3.5 Known-Item Search Experiment

In this section, we show that the new dataset represents a challenge for an information retrieval task. Specifically, a known-item search experiment is performed using a subset of all selected video frames \(O_i\) (extracted with 1fps, about 40K frames), and their CLIP representations [17]. The experiment assumes a set of pairs \([q_i, t_i]\), where \(t_i\) is a CLIP embedding vector representing a target (searched) video frame \(O_i\), and \(q_i\) is a CLIP embedding vector representing a query description of the target image \(O_i\). Using one pair, it is possible to rank all selected video frames based on their cosine distance to the query vector \(q_i\). From this ranking, the rank of the target image \(O_i\) can be identified and stored. Repeating this experiment for all available pairs \([q_i, t_i]\), a distribution of ranks of searched items can be analyzed.

Figure 9 shows the result of our preliminary KIS experiment, where 100 pairs \([q_i^{novice}, t_i]\) and 100 pairs \([q_i^{expert}, t_i]\) were created manually. Novice and VBS Expert annotators described randomly selected target images, where the VBS Expert is not an expert in the marine domain but has experience with query formulation from the Video Browser Showdown. ClipCap annotations were computed for the same target images as well. Using CLIP embeddings, ranks of target images were computed for the novice, VBS Expert, and ClipCap queries. Figure 9 shows that the overall distributions of ranks are similar for ClipCap and novice users, while the VBS expert was able to reach a better average and median rank. In the future, we plan more thorough experiments. We also note that employed random selection of target images often does not lead to unique items, and users did not see the search results for the provided 100 text descriptions/queries. Both notes affect the overall distribution of ranks.

Fig. 8.
figure 8

Occurrence of words in frame captions. Computed for a subset of the dataset.

Fig. 9.
figure 9

Ranks for ClipCap, Novice, and VBS Expert text queries for 100 target images.

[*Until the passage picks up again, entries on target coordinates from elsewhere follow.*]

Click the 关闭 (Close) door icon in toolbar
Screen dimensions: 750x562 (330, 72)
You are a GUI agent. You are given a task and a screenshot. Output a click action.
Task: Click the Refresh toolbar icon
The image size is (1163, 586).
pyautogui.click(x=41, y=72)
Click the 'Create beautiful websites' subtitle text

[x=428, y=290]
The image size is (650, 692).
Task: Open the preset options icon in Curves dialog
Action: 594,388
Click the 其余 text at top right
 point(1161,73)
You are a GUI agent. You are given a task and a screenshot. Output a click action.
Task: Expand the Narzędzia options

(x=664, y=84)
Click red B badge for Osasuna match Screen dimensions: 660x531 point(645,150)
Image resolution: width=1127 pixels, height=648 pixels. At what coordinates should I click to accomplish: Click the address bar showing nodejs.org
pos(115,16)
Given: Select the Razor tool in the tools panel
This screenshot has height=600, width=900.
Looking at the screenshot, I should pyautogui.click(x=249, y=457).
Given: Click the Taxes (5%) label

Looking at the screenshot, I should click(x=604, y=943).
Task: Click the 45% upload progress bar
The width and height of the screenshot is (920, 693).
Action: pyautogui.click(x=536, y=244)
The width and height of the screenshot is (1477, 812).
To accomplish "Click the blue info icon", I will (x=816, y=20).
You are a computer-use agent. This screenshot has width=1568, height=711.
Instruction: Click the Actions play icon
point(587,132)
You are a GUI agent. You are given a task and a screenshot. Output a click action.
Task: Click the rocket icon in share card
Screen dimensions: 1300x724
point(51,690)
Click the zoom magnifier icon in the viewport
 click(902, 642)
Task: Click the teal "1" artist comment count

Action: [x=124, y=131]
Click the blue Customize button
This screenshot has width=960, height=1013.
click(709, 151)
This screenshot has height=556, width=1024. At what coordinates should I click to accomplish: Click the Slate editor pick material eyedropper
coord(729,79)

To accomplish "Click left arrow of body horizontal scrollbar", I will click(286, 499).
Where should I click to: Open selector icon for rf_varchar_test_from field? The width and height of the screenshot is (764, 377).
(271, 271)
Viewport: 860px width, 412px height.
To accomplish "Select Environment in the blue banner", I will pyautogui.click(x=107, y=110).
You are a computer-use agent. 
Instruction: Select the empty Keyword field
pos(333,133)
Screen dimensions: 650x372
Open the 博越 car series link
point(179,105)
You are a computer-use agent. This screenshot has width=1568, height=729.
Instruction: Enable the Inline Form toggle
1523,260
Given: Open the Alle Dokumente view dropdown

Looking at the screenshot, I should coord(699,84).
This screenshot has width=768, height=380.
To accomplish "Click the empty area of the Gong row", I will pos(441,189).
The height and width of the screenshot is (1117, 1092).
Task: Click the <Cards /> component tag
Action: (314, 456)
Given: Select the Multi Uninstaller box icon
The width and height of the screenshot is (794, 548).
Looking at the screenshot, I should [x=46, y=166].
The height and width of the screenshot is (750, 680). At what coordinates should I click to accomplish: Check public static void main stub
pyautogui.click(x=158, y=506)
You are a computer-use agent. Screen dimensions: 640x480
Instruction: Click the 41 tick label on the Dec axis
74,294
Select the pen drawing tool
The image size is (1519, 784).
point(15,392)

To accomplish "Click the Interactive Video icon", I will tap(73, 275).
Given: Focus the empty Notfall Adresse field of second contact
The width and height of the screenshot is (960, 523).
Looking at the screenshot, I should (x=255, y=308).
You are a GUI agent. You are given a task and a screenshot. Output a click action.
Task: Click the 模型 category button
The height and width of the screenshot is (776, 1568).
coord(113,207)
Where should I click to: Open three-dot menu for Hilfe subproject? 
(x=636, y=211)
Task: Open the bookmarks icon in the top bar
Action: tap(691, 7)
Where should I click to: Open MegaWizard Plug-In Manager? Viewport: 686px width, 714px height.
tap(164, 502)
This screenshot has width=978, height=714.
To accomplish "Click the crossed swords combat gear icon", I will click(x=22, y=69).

Since ClipCap descriptions are available for all database frames, we also present another KIS experiment for ClipCap based queries with similar average target rank as novice users in Fig. 9. Figure 10 was evaluated for 4000 pairs \([q_i, t_i]\), where the target image descriptions were obtained using the ClipCap approach. We may observe that only about 30% of all queries are allowed to find the target in the top-ranked 2000 dataset items. Even for the small dataset. Although the CLIP retrieval model helps, it is indeed a way more difficult challenge than searching common videos with a large number of different concepts (e.g., compared to the results of a similar study here [13]). Furthermore, searching top 2000 items is not trivial. Looking at the top 500 close-ups of the histogram, only 6.6% of target items can be found in the top 100. Hence, we conclude that limited vocabulary (i.e., ClipCap like queries) and similar content make the known-item search challenge difficult for the proposed dataset even with the respected CLIP model.

Fig. 10.
figure 10

4000 KIS queries using ClipCap captions, histogram bins aggregate ranks of target images for the corresponding queries.

4 Conclusion

We provide the Marine Video Kit dataset, single-shot videos challenging for content-based analysis and retrieval. To provide a first insight of the new marine dataset, basic statistics based on meta-data, low-level color descriptors, and ClipCap semantic annotations are presented. We present a baseline retrieval study for the Marine Video Kit dataset to emphasize the domain’s specificity. Our experiments show that the similarity of content in the dataset causes difficulties for a respected cross-modal based know-item search approach. We hope that our dataset with the baseline for content-based retrieval will accelerate considerable progress in the marine video retrieval area.

We plan to extend the dataset in the future with new annotations and videos from new environments. Besides, additional computer vision tasks over the dataset, such as semantic segmentation or object detection, could be prepared for the research community. Furthermore, motion analysis, fish counting, or detection tasks are also meaningful information for retrieval applications.